Polish ice hockey player and coach

Jarosław Józef Morawiecki (born 11 March 1964) is a Polish former ice hockey player and coach. He played for Zagłębie Sosnowiec, KKH Katowice, Olofströms IK, Drakkars de Caen, and TKH Toruń during his career. He also played for the Polish national team at the 1988 Winter Olympics and the 1986 and 1986 World Championships.

==Doping==
During the 1988 Olympics Morawiecki tested positive for a banned substance. The result saw Poland forfeit their goals in the previous game, a 6–2 win over France, which was Poland's only win at the Olympics. The Polish team contested the test, suggesting that Morawiecki, the team's best player until that point, had been sabotaged, though could provide no evidence. Later Morawiecki suggested he ate tainted borscht, and was given the nickname "Barszczyk" ("Borschty" in Polish). He was given an 18-month suspension by the International Ice Hockey Federation (IIHF), the governing body of international ice hockey, which was upheld in Poland.
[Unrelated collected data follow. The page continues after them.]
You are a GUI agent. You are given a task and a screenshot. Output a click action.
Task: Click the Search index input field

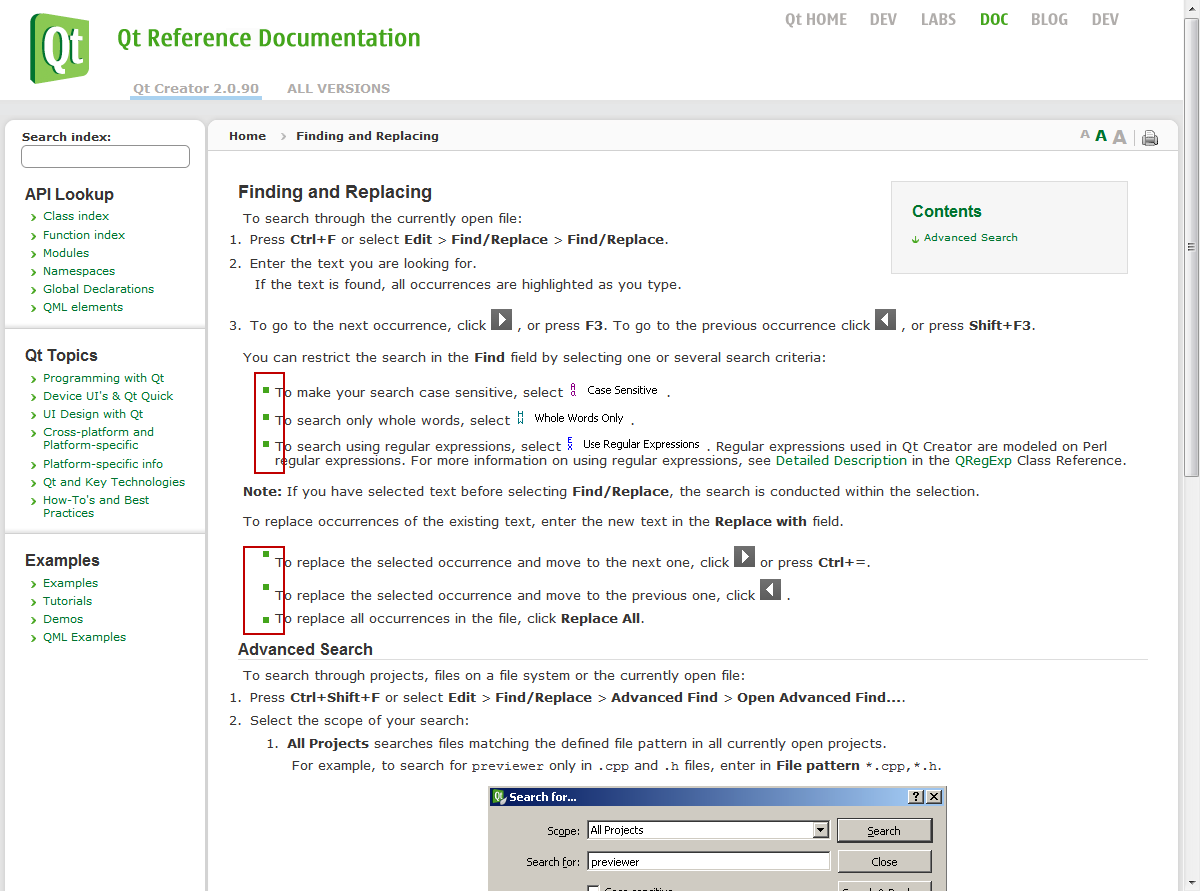pyautogui.click(x=105, y=157)
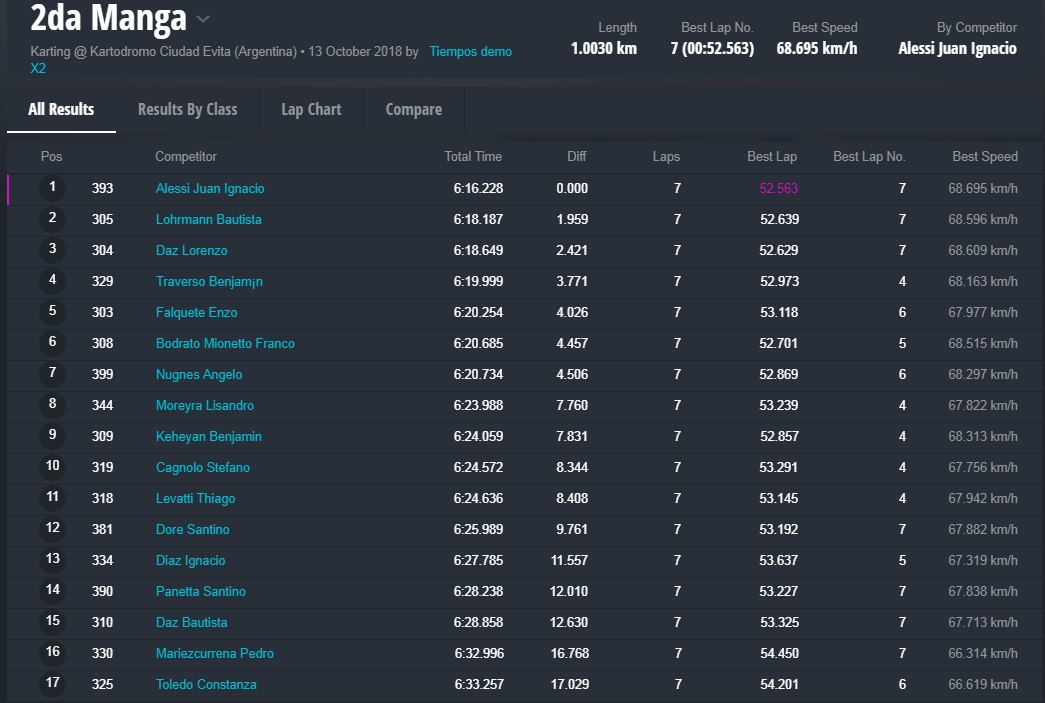Image resolution: width=1045 pixels, height=703 pixels.
Task: Open competitor Alessi Juan Ignacio
Action: tap(210, 188)
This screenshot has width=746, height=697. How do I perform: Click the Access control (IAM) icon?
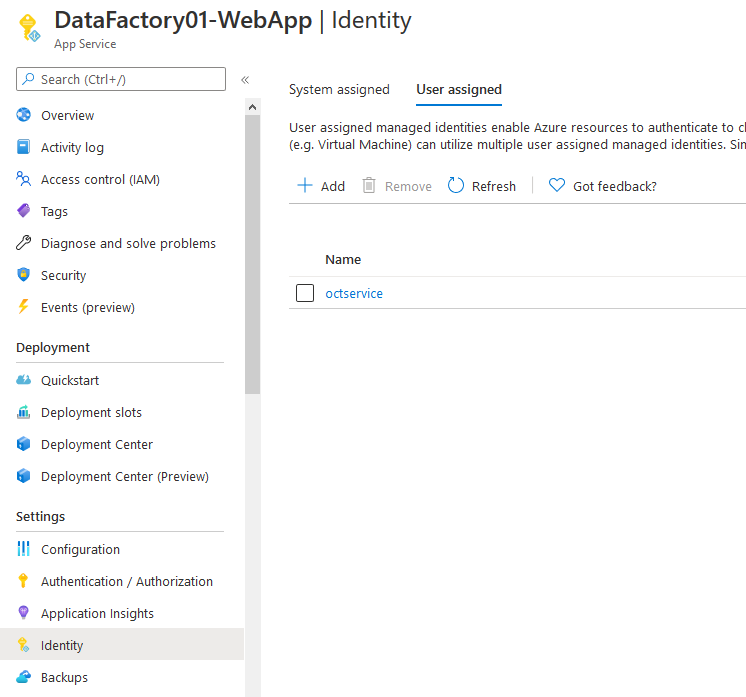tap(24, 179)
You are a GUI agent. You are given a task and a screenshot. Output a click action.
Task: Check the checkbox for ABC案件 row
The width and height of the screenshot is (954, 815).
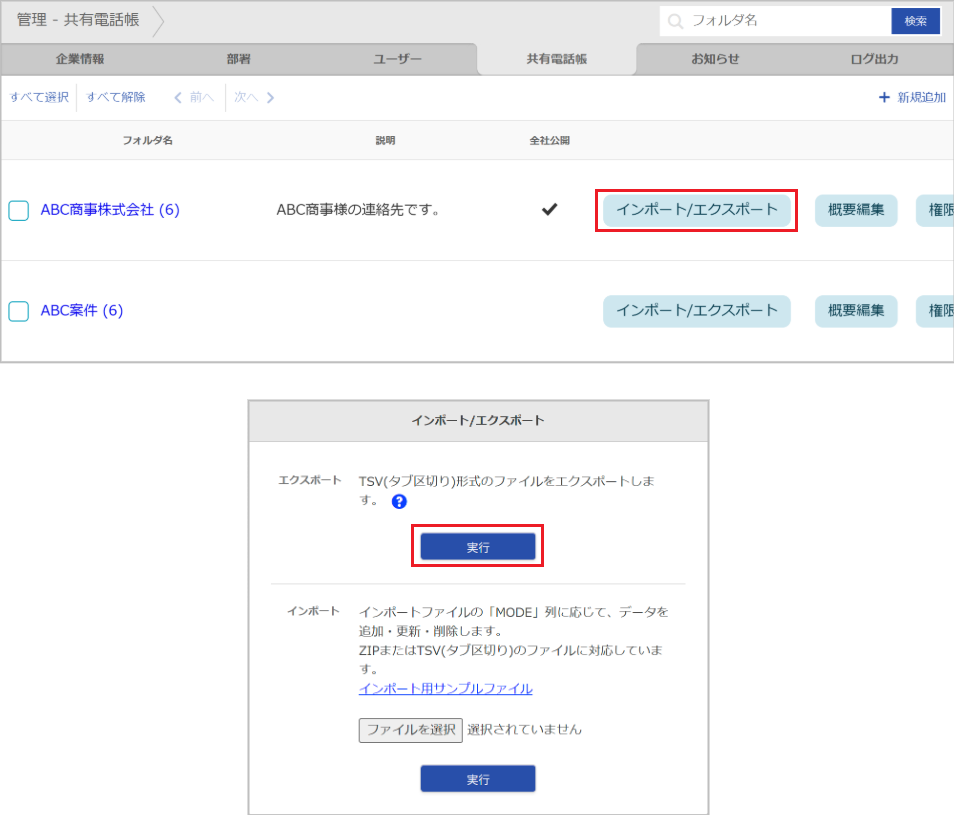coord(18,311)
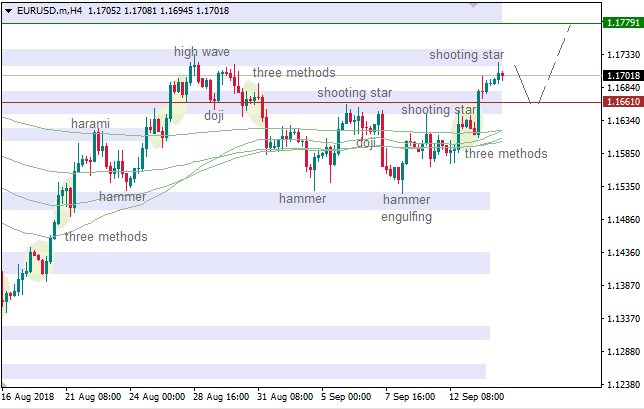Click the EURUSD.m,H4 chart title text
Screen dimensions: 644x409
[48, 9]
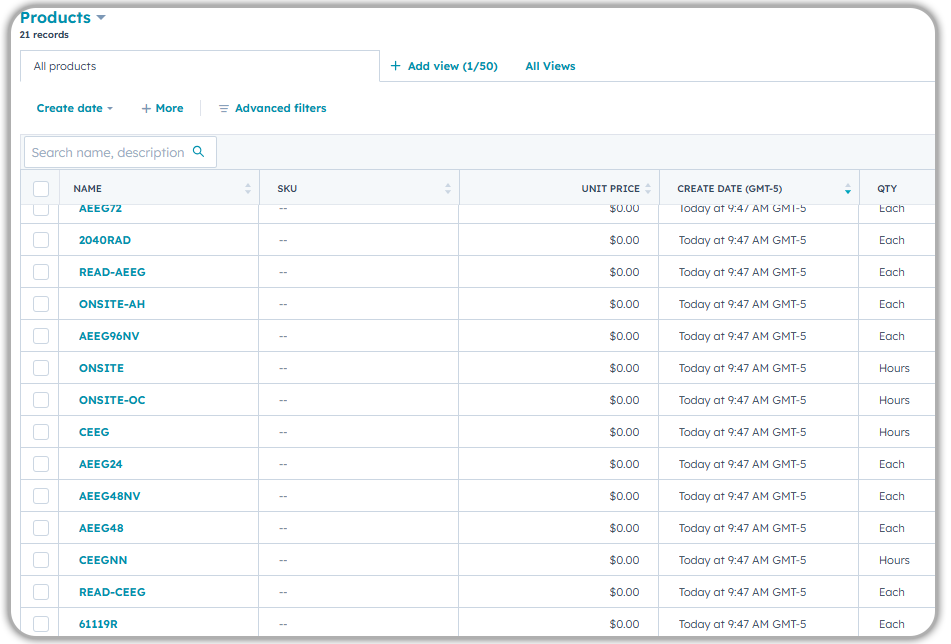Focus the search name, description field
This screenshot has height=644, width=951.
[108, 152]
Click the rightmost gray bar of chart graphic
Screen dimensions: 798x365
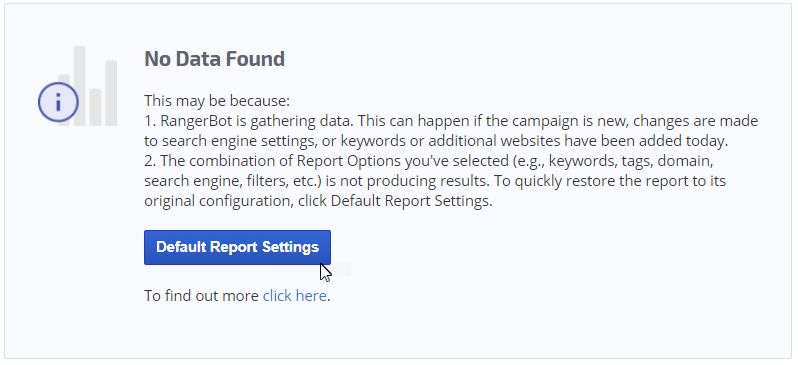(111, 93)
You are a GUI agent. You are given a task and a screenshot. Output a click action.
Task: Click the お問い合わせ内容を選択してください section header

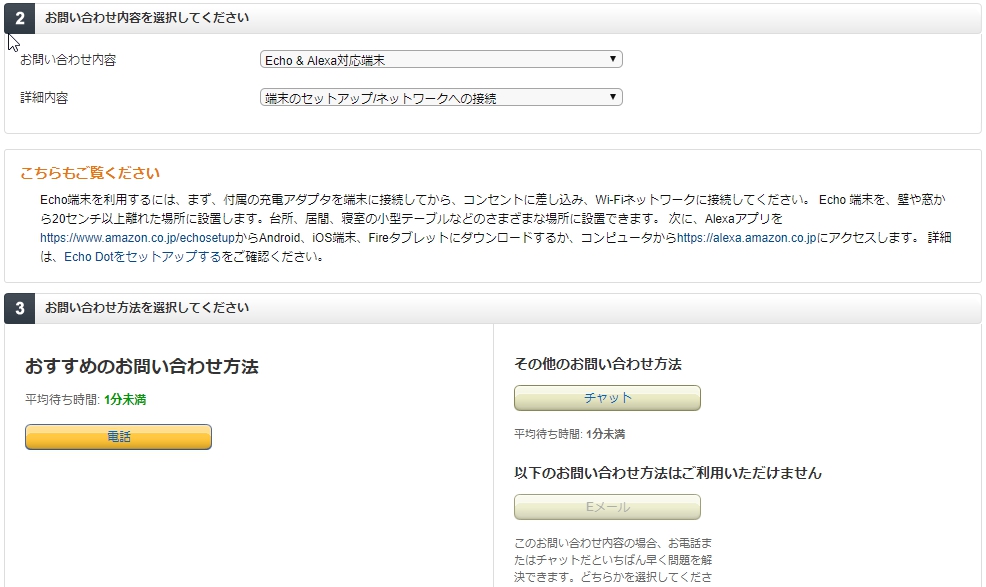147,18
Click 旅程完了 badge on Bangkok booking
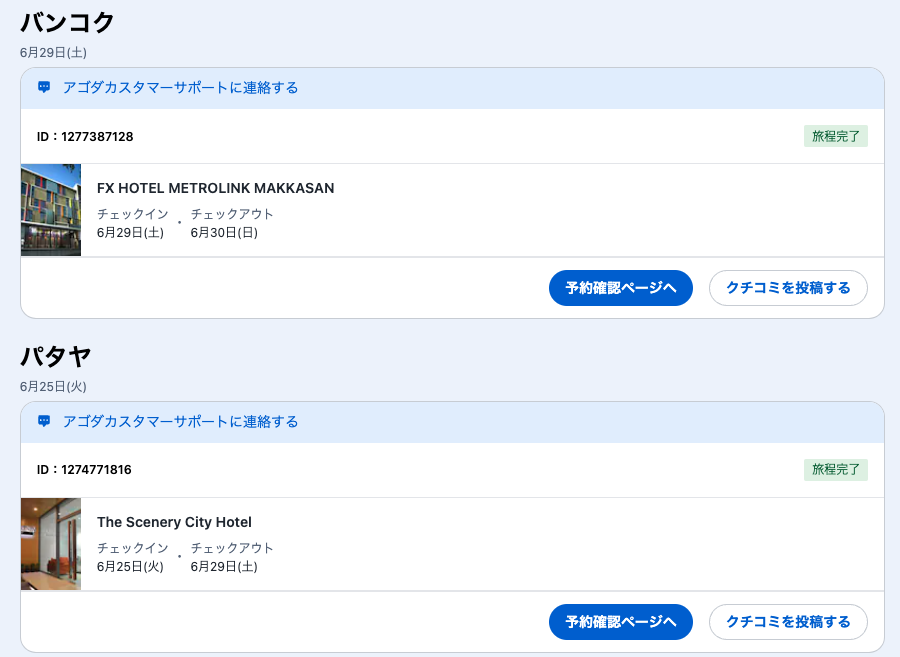The height and width of the screenshot is (657, 900). click(835, 136)
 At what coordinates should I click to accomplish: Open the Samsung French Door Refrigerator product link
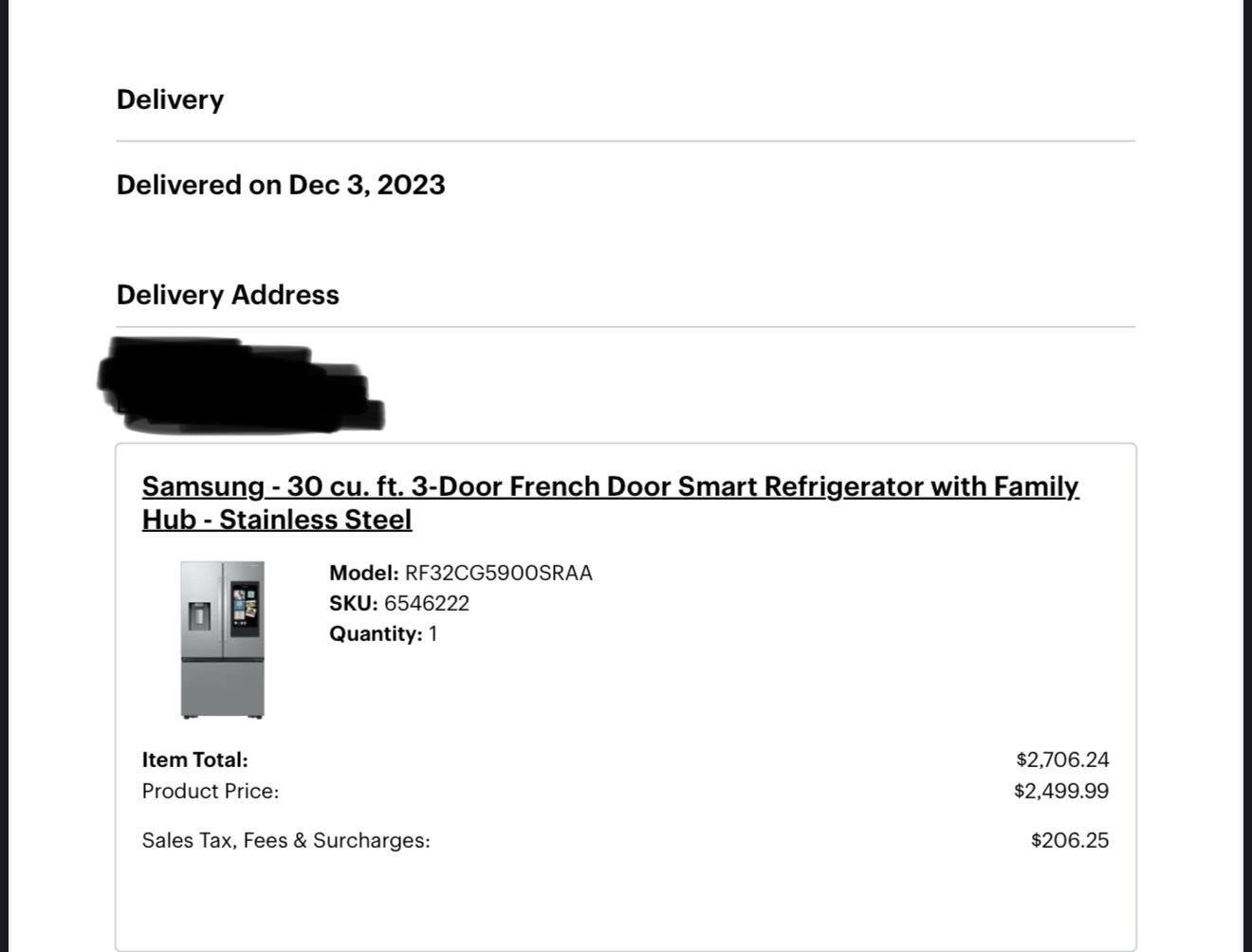pyautogui.click(x=610, y=486)
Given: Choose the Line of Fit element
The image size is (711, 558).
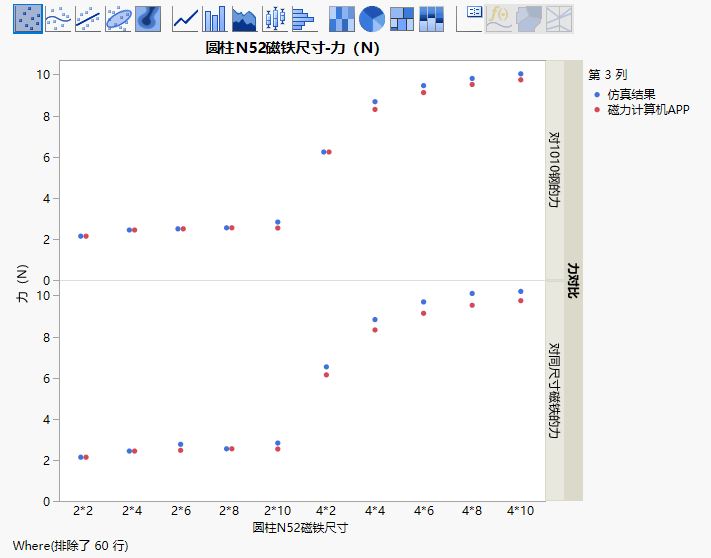Looking at the screenshot, I should tap(88, 18).
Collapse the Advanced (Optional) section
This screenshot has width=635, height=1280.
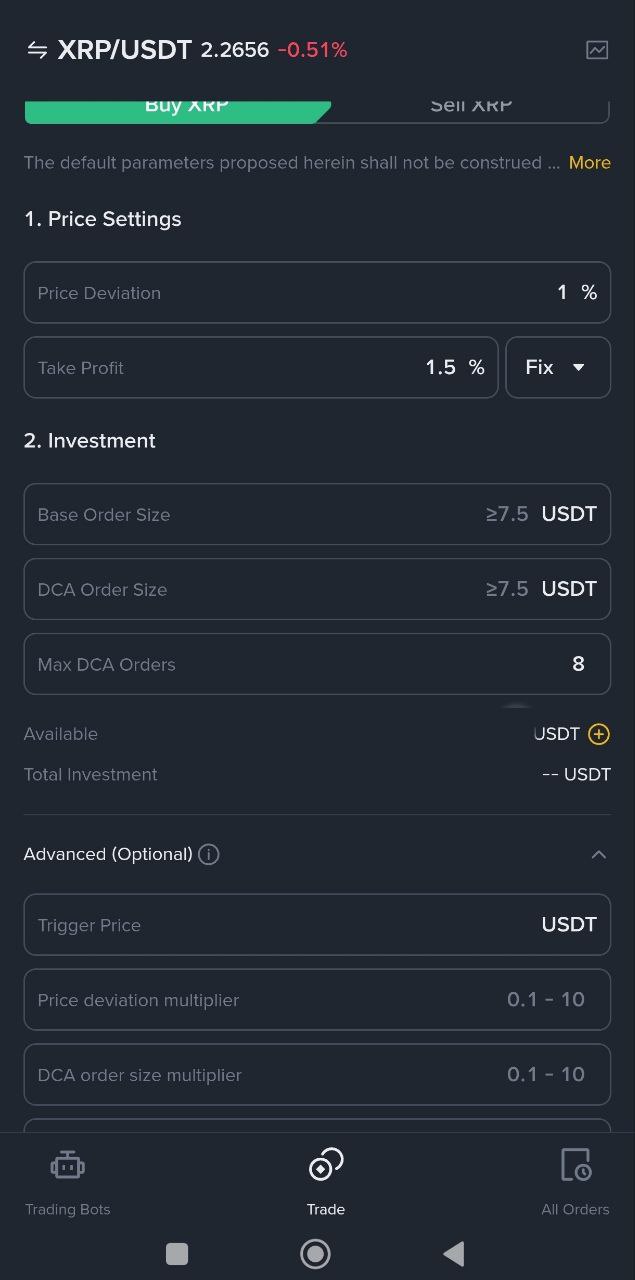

Upon his return to play in the Polish league in 1989–90 he again tested positive for banned substances, and was given a lifetime suspension, though it was rescinded in 1992. After that Morawiecki played abroad in Sweden and France, returning to Poland in 1997 and finishing his career there in 2003.

==Post-playing career==
After retiring from playing Moawiecki became a coach, and has coached the Polish under-18 and junior (under-20) team on several occasions, as well as TKH Toruń and SMS Sosnowiec.